O devir hiena é o processo de metamorfose para um hedonismo que vai além do hedonismo, algo ainda impensado. Tudo em mim é fogo e pressa. Fizeram-me homem apenas por equívoco, sou algo entre o étérico e o divino, um ser além da moral, um filho de Dionísio. Tenho sede e fome, bebo tudo o que é vital, me alimento de tudo que é alegre. Entre chagas e poros, atrito e contato, tudo o que é enérgico me dá vitalidade. Não me sinto cabendo nesse mundo, meu espírito quer correr livre pela terra. Tudo que é controle, tudo que é corrente, tudo que é negação, tudo que é prisão, tudo que é fechado é um inimigo da hiena. O devir hiena é processo de liberação, de desentupimento, de cisão, fragmentação, fluidez. O devir hiena é movimento, é fogo, é energia, é ciclo.
"Devir" justamente, pois ainda não é, nem sabemos o que será. O devir é o processo, a pura energia da explosão, nenhum segundo após ou antes, apenas o processo, um mar de potencialidade, uma criação ativa e passiva, um correr para si mesmo.
O devir hiena no amor é a pura expressão do desejo, a hiena diz apenas "quero-te" quando algo a agrada, sem pensar nas consequências, sem esperar nada em troca. No amor, a hiena é um atentado contra nossa cultura que prega um amor capitalista, um amor onde cada atitude espera uma reação proporcional, um mercado de troca de afetos... A hiena se atira do penhasco, mas também não se mantém presa a nada que a cative, entregando tudo sem se entregar de bandeja, atirando flechas pelo simples prazer de vê-las voar, e se o alvo for acertado, ainda melhor. A hiena ama em exagero, quer em exagero, e, se não houver um movimento contrário, a hiena se basta com seu desejo. Sofre, rói ou engasga, mas nunca se negando a sentir. O alimento principal da hiena é o sentir, é dele e por ele que ela ganha ou perde a potência do agir.

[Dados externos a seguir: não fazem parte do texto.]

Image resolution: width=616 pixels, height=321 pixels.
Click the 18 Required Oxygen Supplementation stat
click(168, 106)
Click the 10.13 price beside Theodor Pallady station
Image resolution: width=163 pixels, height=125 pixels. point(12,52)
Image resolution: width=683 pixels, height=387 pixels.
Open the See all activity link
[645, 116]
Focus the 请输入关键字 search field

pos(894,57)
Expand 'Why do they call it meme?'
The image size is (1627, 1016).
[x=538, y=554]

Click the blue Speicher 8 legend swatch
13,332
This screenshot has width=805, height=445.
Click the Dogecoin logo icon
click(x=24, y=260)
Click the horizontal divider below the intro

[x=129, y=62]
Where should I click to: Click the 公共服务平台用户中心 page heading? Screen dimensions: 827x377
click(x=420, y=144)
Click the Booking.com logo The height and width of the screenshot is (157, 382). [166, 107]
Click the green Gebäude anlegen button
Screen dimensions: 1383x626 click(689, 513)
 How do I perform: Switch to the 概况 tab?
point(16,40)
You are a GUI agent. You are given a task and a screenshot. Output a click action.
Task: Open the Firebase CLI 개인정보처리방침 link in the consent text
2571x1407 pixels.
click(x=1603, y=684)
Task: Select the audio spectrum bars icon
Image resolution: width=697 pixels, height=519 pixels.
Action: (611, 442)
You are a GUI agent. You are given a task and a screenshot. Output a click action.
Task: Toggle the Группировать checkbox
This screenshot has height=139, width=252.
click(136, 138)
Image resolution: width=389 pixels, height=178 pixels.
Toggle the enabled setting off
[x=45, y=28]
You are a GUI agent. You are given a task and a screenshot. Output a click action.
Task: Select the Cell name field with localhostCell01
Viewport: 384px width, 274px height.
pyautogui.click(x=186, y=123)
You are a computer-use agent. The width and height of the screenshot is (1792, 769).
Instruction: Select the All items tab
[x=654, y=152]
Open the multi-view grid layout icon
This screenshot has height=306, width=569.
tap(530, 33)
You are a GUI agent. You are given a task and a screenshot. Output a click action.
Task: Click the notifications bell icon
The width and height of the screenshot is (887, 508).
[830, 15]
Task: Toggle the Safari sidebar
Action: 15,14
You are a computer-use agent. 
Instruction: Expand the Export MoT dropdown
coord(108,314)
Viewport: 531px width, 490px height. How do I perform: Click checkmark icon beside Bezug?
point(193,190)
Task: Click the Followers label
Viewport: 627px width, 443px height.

A hiena é aquela que mastiga os nomes. "Amor", "amizade", "companheirismo" ou o que quer que seja, a hiena tritura. Para ela, existem apenas afetos, apenas o resultado dos choques entre os seres, nada devendo ser rotulado.
O devir hiena é sobretudo uma ferramenta de guerra contra a moralidade castrante e limitadora, que é a moral das massas e do Estado. A hiena segue apenas a sua ética local, um código homogêneo que é fundado apenas nos afetos e nas relações de confiança. A hiena ri, ela faz pouco de tudo que é sagrado para o homem comum. "Família", "deus", "hierarquia", "leis" são apenas nomes antigos e empoeirados. A hiena só conhece seu bando, eis sua família. A hiena só conhece a vida como Deus que merece honras, a hiena só segue as leis da sua vontade e do respeito mútuo à natureza da qual ela faz parte.
O devir hiena é sobretudo um chamado! Não há dono desse conceito, estão todos convidados a adotar o devir hiena, utilizá-lo, reinventá-lo e também descartá-lo caso não seja mais necessário.
Venham, vamos dançar a vida, com pressa, com fogo e, sobretudo, com risos!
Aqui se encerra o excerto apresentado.